Under the direction of its new county manager, Lee County already has jumped into the planning process for the 2011 budget with the hope of garnering plenty of input for what is expected to be another rough revenue year ahead.
County Manager Karen Hawes has outlined a months-long process to include department-by-department workshop sessions with the Lee County commission, a citizen survey, input gathered through the county's Web site, and meetings with the county's various advisory boards.
To identify the core level of service desired by the public and the county's elected officials.
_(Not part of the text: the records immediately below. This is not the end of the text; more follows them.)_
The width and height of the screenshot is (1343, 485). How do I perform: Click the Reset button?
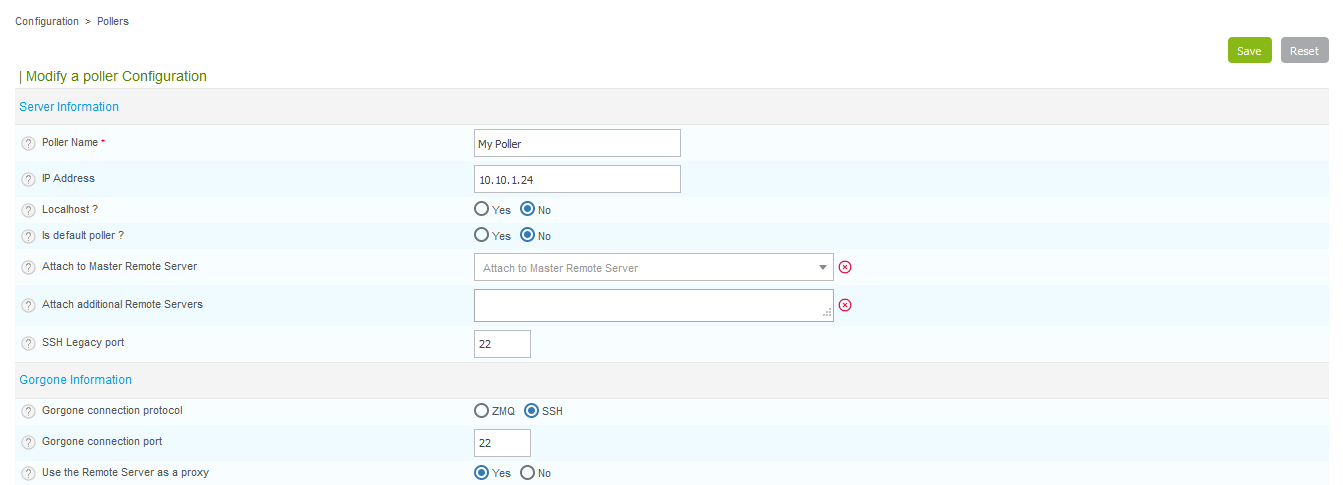pyautogui.click(x=1304, y=51)
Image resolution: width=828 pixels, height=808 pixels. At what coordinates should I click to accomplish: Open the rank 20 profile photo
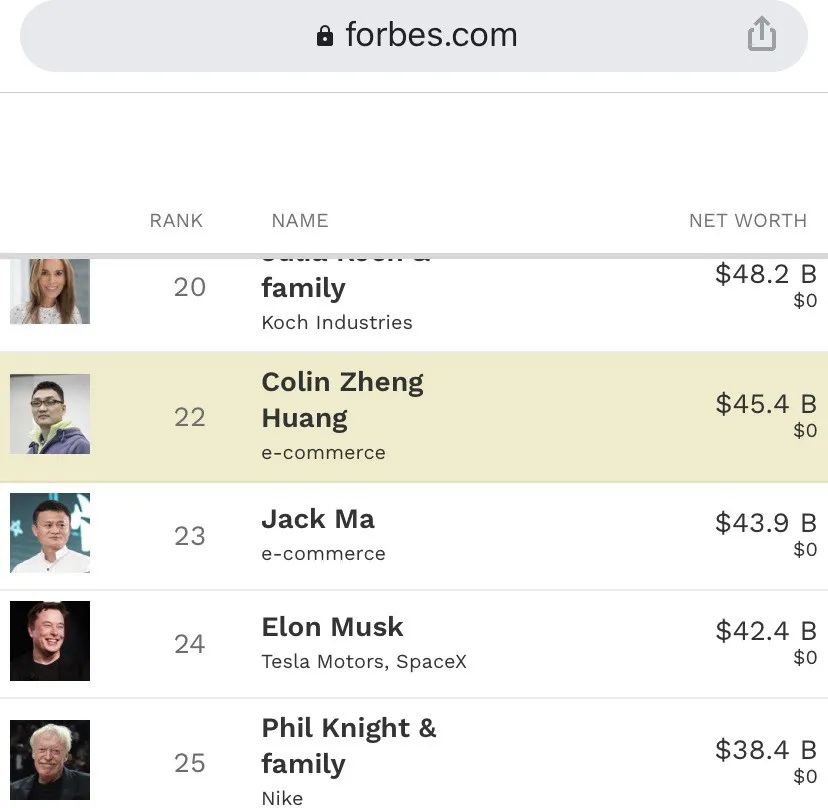tap(50, 290)
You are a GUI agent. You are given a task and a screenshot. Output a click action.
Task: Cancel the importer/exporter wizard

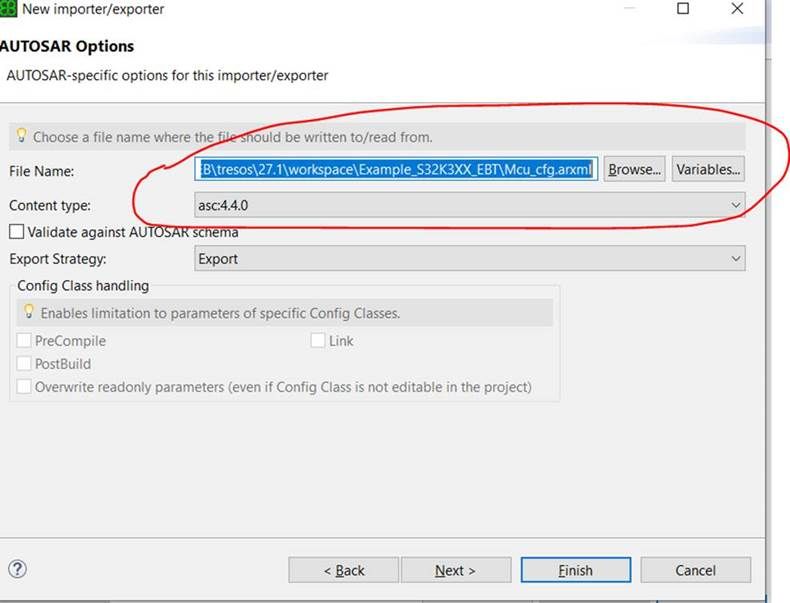point(695,570)
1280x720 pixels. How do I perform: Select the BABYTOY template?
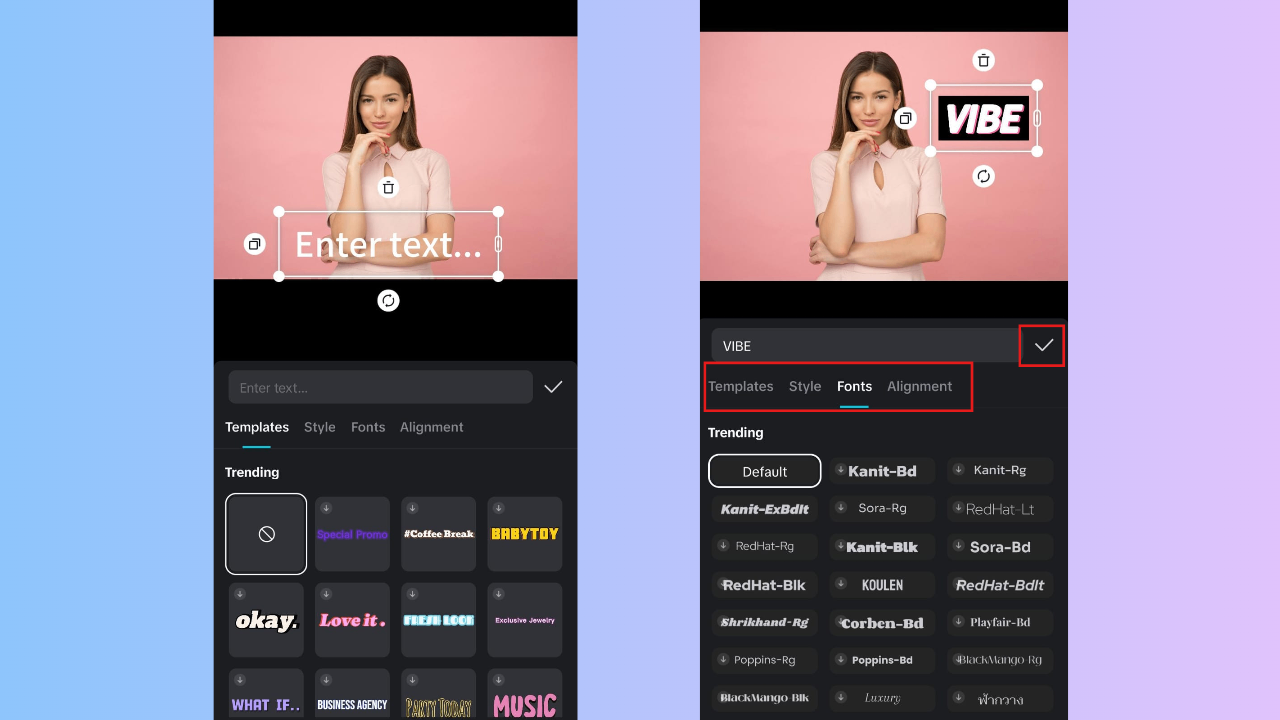(524, 533)
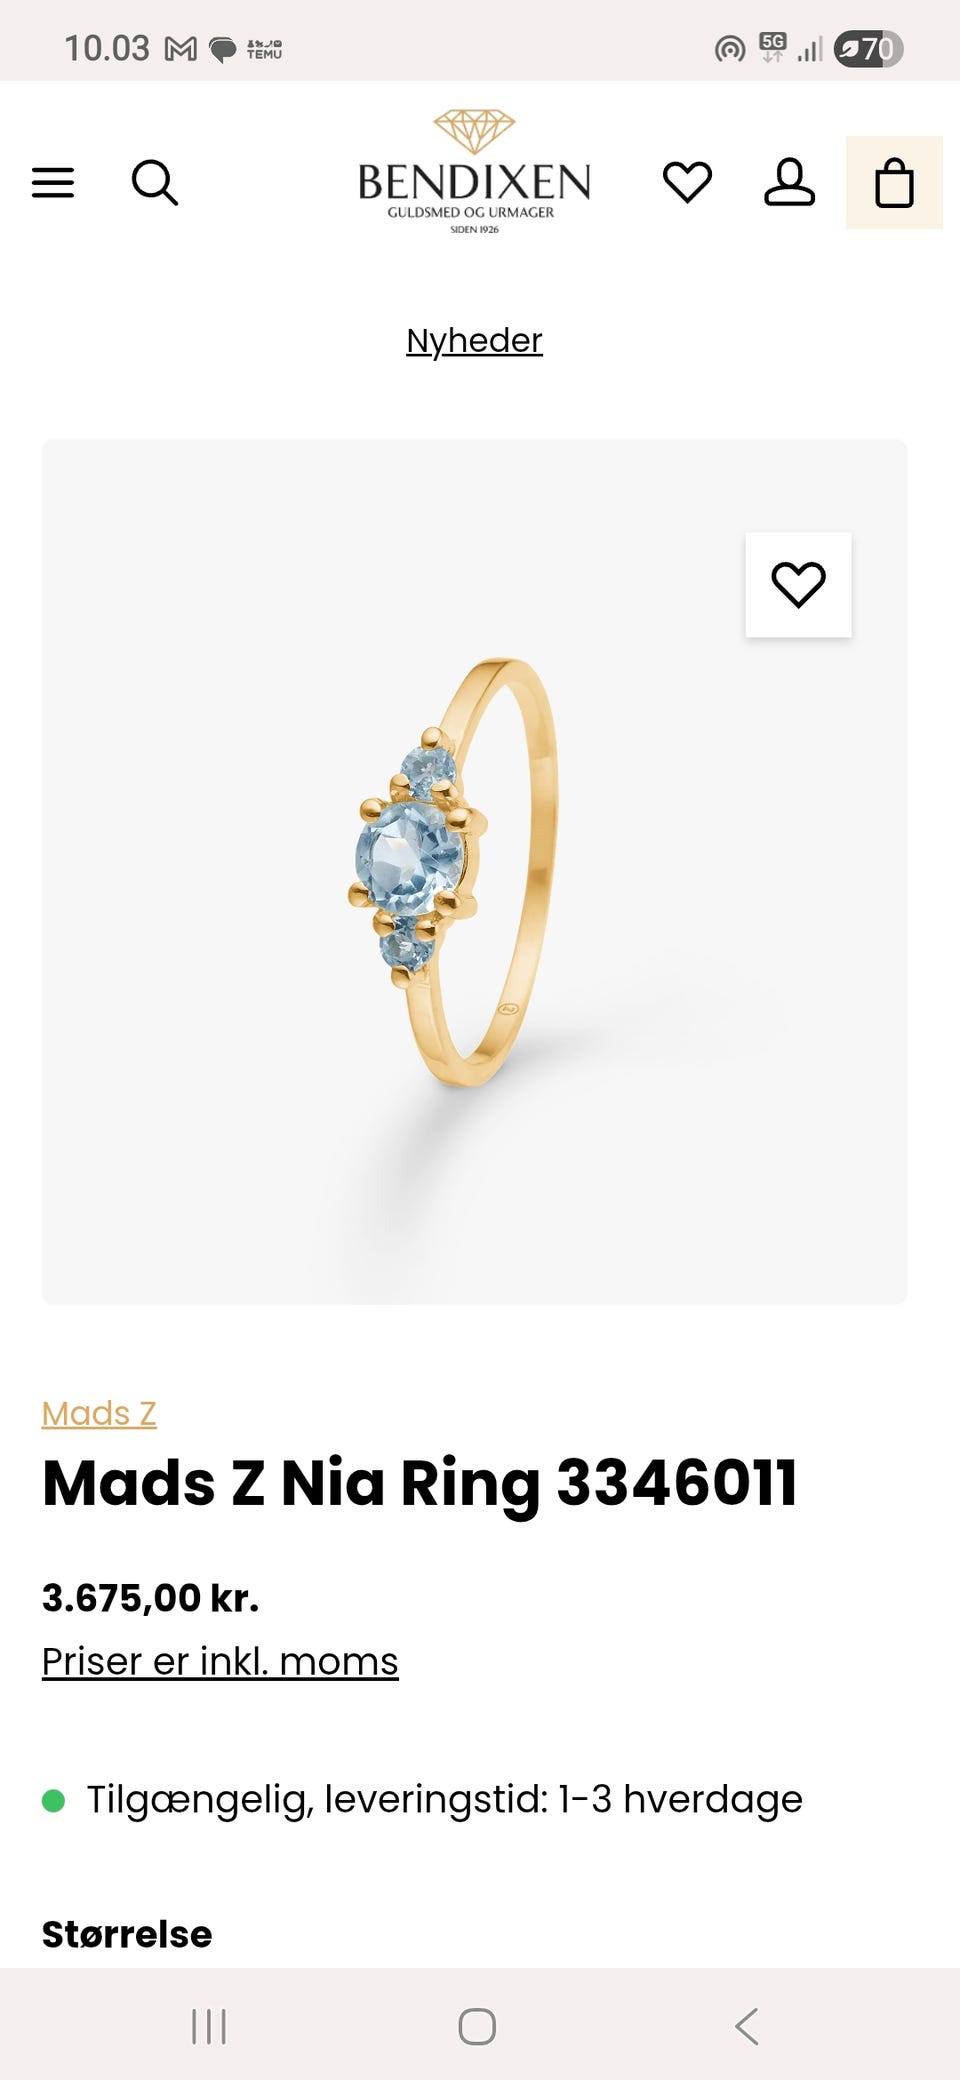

The process began on Tuesday with the first of eight departmental presentations, continues in November and December with the mailing and collection of a statistically valid citizen survey, and culminates in February with the Board of County Commissioner's traditional goal setting workshop
This will give staff the information needed to draft and present a budget that, hopefully, will come close to what the commission expects and the public wants, both in terms of services provided and the revenue level needed to fund the package.
"It's going to be difficult and a challenge, and that's why we need everyone to participate," said Ms. Hawes of once again attempting to hammer out a budget in a time of declining revenues.
We agree the revenue picture is unlikely to improve next year, and we commend the county for its proactive approach to the process.
Despite reducing its budgeted workforce by about 15 percent, despite cutting employee entitlement programs such as the buyback of sick time, despite cutting some $187 million in operating and capital costs over the last two years, county officials had to dip into reserves to balance the budget for 2010.
While using rainy day money to weather the current economic storm is appropriate, the county recognizes that it is not a long-term solution.
Good strategic planning is.
We urge those who receive a survey to fill it out quickly and completely. We also suggest property owners countywide watch closely to see if the recommendations that result from this process are incorporated into the budget proposed and passed.
With these things in mind, we look with interest to the end results of the process and we urge buy in along the way.